Aqui nos HUC, a Casa de Pessoal toma conta da creche, toma conta dos filhos dos funcionários, e isso não é tomado em consideração quando vêm pedir coisas e pôr em causa aquilo que foi acordado por anteriores administrações que cederam o espaço e condições funcionais…

Temos a portaria do Secretário de Estado Adjunto e da Saúde, que define claramente que os hospitais devem apoiar as Casas de Pessoal cedendo espaços e dispensando pessoal, algo que nós inclusivamente nunca pedimos. Quando invoquei isso disseram-me que não estava em vigor…o que não é verdade.

Como médico, como avalia a influência das Casas de Pessoal no bem-estar dos funcionários?

Eu penso que este apoio dado pelas Casas de Pessoal corresponde à visão que hoje as grandes empresas também têm sobre o bem-estar e satisfação do pessoal. As Casas de Pessoal nos hospitais têm servido para isso, para criar um espírito de corpo. As pessoas sentem-se integradas. Eu recordo que a primeira coisa que fiz no Conselho de Administração foi avançar com uma revista. Nós tínhamos três hospitais e esta revista servia para as pessoas se conhecerem umas às outras. Havia uma preocupação de ter sempre uma secção para cada hospital, que englobasse as realizações, a organização de coisas, a promoção das pessoas, a parte científica. A Casa de Pessoal foi fundamental para a revista. O presidente do Conselho de Administração era diretor da revista e mesmo depois de sair do hospital manteve-se nela. Agora é que com este desinteresse, com esta fusão, ninguém quer colaborar.

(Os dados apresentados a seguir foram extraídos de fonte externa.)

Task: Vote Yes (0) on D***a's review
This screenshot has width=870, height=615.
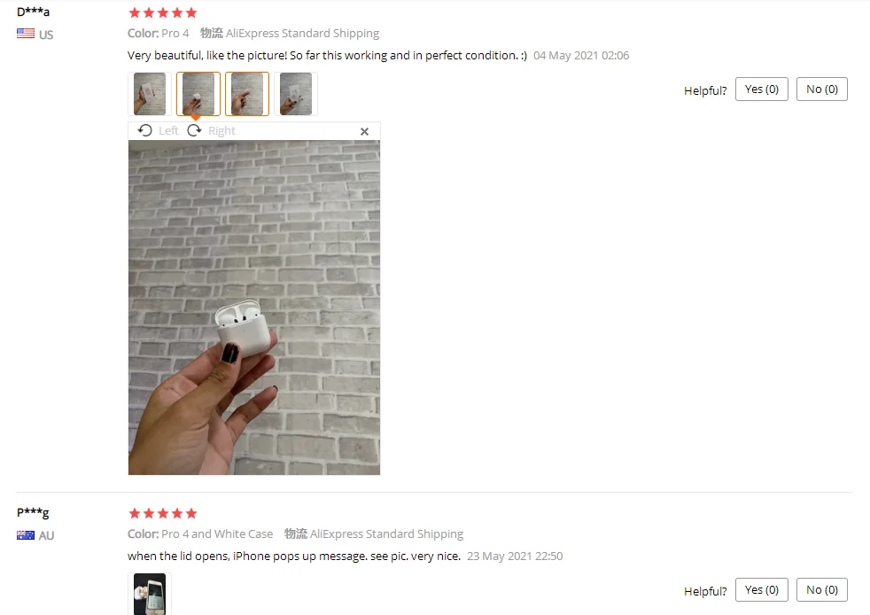Action: click(761, 90)
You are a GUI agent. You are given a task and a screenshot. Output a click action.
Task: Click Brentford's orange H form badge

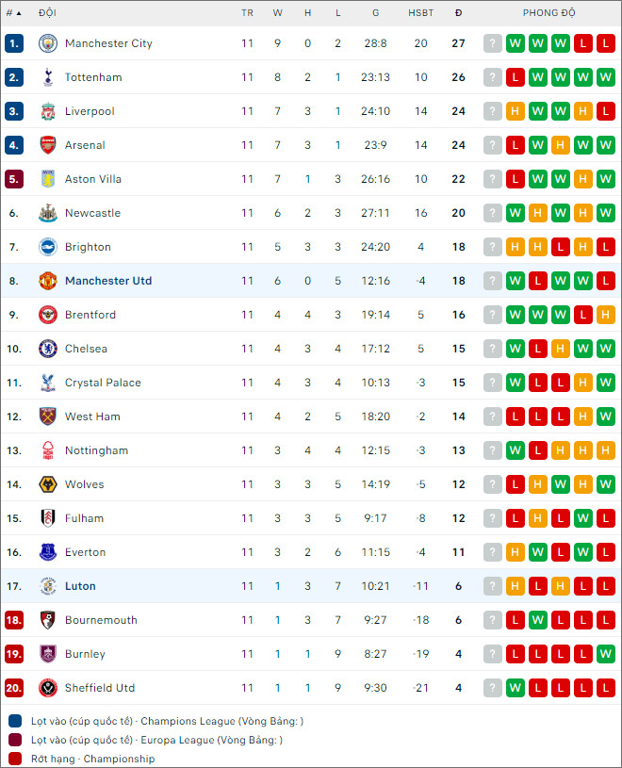click(606, 315)
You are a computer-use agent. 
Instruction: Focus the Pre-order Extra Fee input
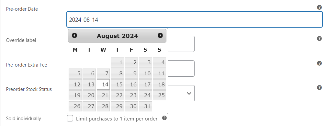pos(181,69)
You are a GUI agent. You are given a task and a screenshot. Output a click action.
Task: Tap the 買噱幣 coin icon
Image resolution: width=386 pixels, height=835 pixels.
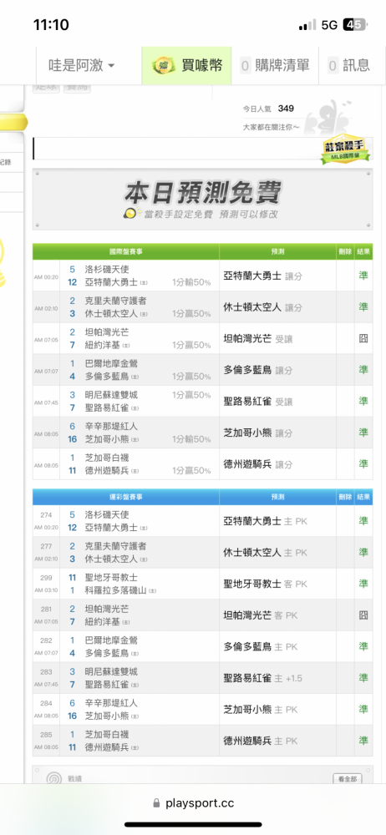point(163,66)
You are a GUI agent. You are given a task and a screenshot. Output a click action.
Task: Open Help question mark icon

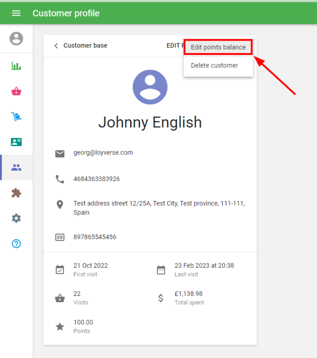pyautogui.click(x=16, y=244)
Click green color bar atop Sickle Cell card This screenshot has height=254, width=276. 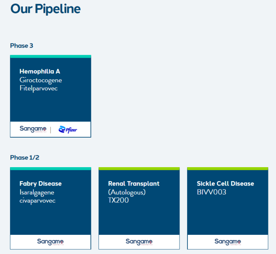click(x=227, y=169)
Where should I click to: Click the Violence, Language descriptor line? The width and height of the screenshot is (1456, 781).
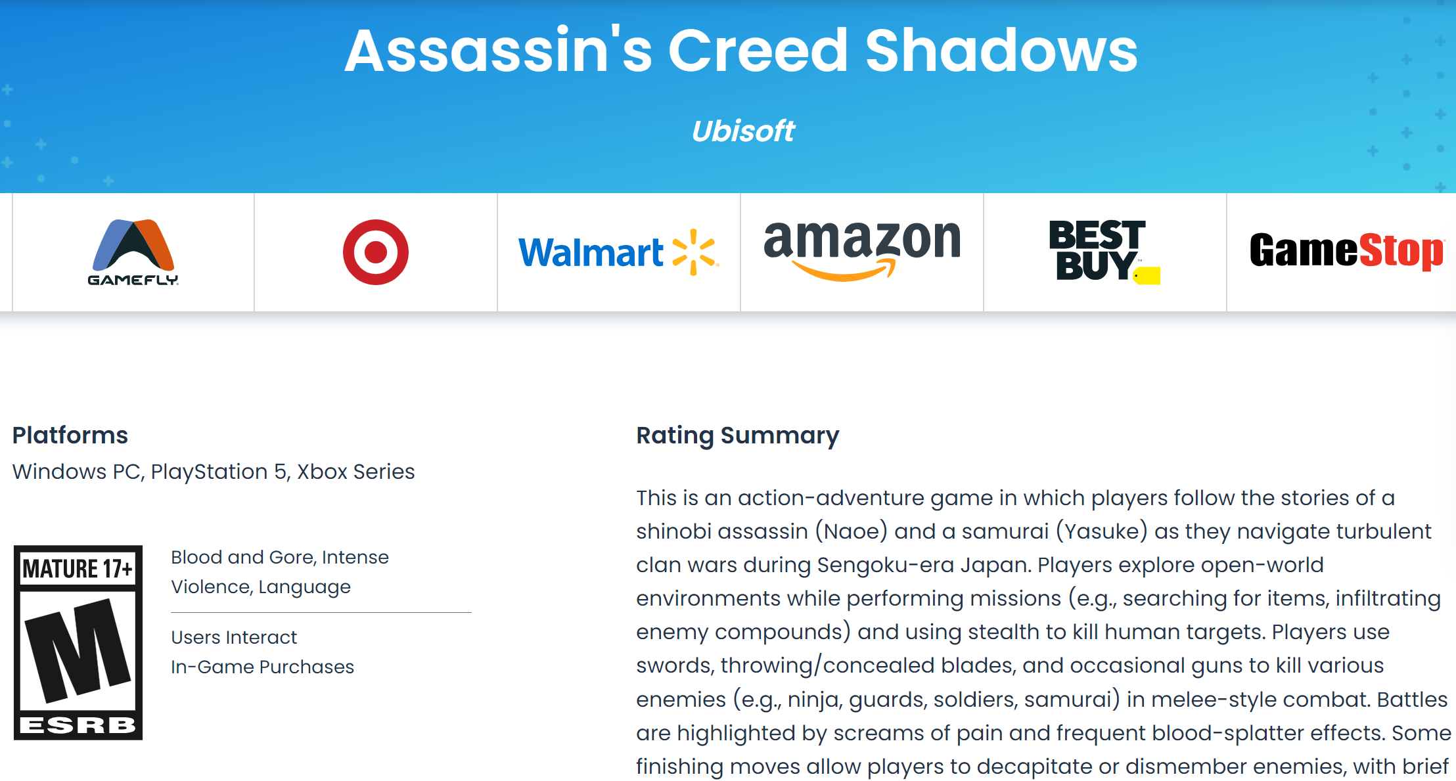(261, 587)
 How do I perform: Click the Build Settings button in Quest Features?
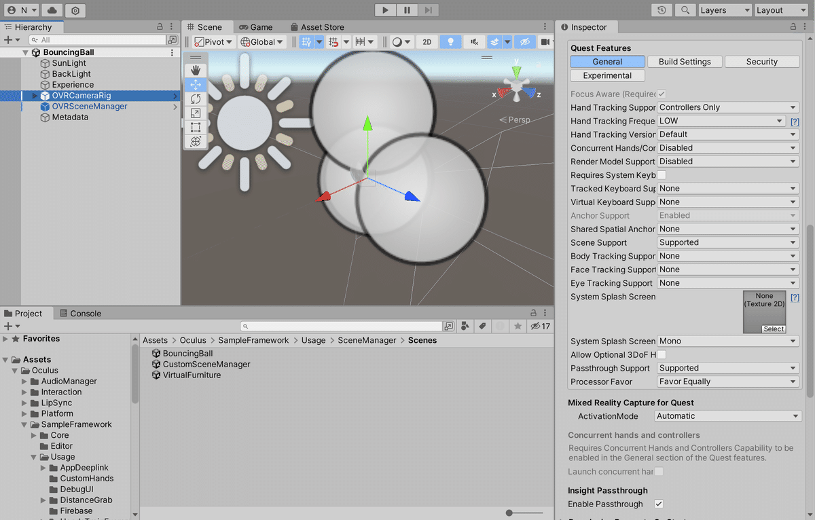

Para terminar e respondendo à pergunta mais diretamente, recordo que dezenas de atletas praticam desporto todos os dias, todos os meses fazem visitas culturais e recreativas, todos os anos participam em viagens de férias no estrangeiro, frequentam aulas de dança, ginástica, costura, fotografia e tantos outros cursos que todos os anos vão surgindo. E é a Casa do Pessoal que o possibilita.

Décio Sousa é médico especialista em Anestesiologia. Licenciou-se em Coimbra, conjugando os estudos com uma intensa atividade associativa, algo que mantém até hoje. Ingressou no Sindicato Independente dos Médicos e no Partido Socialista, onde ficou responsável pela secção de Saúde de Coimbra. Presidiu ao Conselho de Administração do Centro Hospitalar de Coimbra quando António Guterres era primeiro-ministro. Já aposentado, preside à direção da casa de Pessoal do Centro Hospitalar de Coimbra.